I’ve given a sample of a few lines from an ephemeris in the graphic above, and a sample of a lunar aspectarian in the graphic below. These are from Raphael’s Ephemeris.
They all used to come in the form of a book, usually a thick one. This book is arranged in columns, and down the side is the date and across the top is the planet and you look up the position of a planet like a train schedule, only it’s less confusing. There are not certain planets available only on Wednesday night but not on Sunday morning.
I recommend that you get a book, even if you can get the same data online. An online ephemeris can provide much more data (for example, it can list a hundred planets, which a book just cannot do) and do calculations, but it is, I think, vital to both keep tradition intact and also to have at least limited data in a portable format, such as a book. Books also make for easier scanning, but here is an example of a printable monthly ephemeris for just one planet, Chiron, that covers a couple of hundred years.
I recommend a full century one, if you want to study astrology. Because we’re near a turn of a century, with most brands of ephemeris this means you need two books, one for the 20th (when most of us were born) and one for the 21st (where most of us are headed, even deeper than we are now). The better ephemerides (pronounced e-femme-a-rides, which is plural for ephemeris) cover periods like 1930 to 2030.
The reason you want a book ephemeris is for ease of research; and so you don’t have to be on both a computer and the Internet to do astrology.
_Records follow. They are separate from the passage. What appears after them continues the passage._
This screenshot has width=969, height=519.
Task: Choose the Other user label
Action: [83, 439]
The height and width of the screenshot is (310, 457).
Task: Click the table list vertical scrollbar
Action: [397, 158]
There are other book-formats that are single year. The most famous is Raphael’s Ephemeris. It is the universally accepted bible of the British astrology world, and it’s a good publication. I think they plan to list Chiron in the 2050 edition and Eris in the 2100 edition, but if you can stand having a thing that lists only nine planets, and a lot of other cool stuff, this is something to get. You can obtain them in the United States from the Astrology Center of America. (You can get most other ones there, too, with one notable exception, which I will get to). Here is the ephemeris page from that website. On this page, if you look around, you’ll find samples pages from different publications. They also have their own ephemeris.
Raphael’s is the only truly notable annual. Eventually you will start collecting. If you ever see them in a used bookstore, buy them all; if you don’t know what to do with them, I’ll buy them from you.
My favorite of them all is the Aureas Ephemeris. It is published in Paris, around the corner from where I used to live (that is another ephemeris story, I’ll save it for another time — it’s getting late). You can’t get this one in the United States. It’s expensive; you can only get it from France or maybe England (try The Astrology Shop in Covent Garden), and if you want to be an astrologer or a serious student, it’s worth the approximately $100 it will cost you to have one. The website is extremely cheesy. It’s no reflection on the book, which is amazing, which lists new planets, as well as the intensity of eclipses, the Dark Moon and other cool stuff. It’s the one I use every single day.
The Rosicrucian Ephemeris is okay, but the printing has become sloppy, and the Rosicrucians believe that astrology should only be done for free. So if you’re planning a professional career, I would suggest skipping this one except maybe for your collection. They do list Chiron and I think they have got around to Ceres.
The American Ephemeris is a good one, and it’s a landmark — the first to be calculated by computer, by one of the saints of astrology called Neil Michelson. It was the first to list Chiron, way back in the day; and I think the New American Ephemeris (a major revision of the original, by Rique Pottinger) has some asteroids. However, the problem with this publication is that it’s split along the turn of the century, so you need two volumes; not a big deal, and I would rate it as second best after Aureas.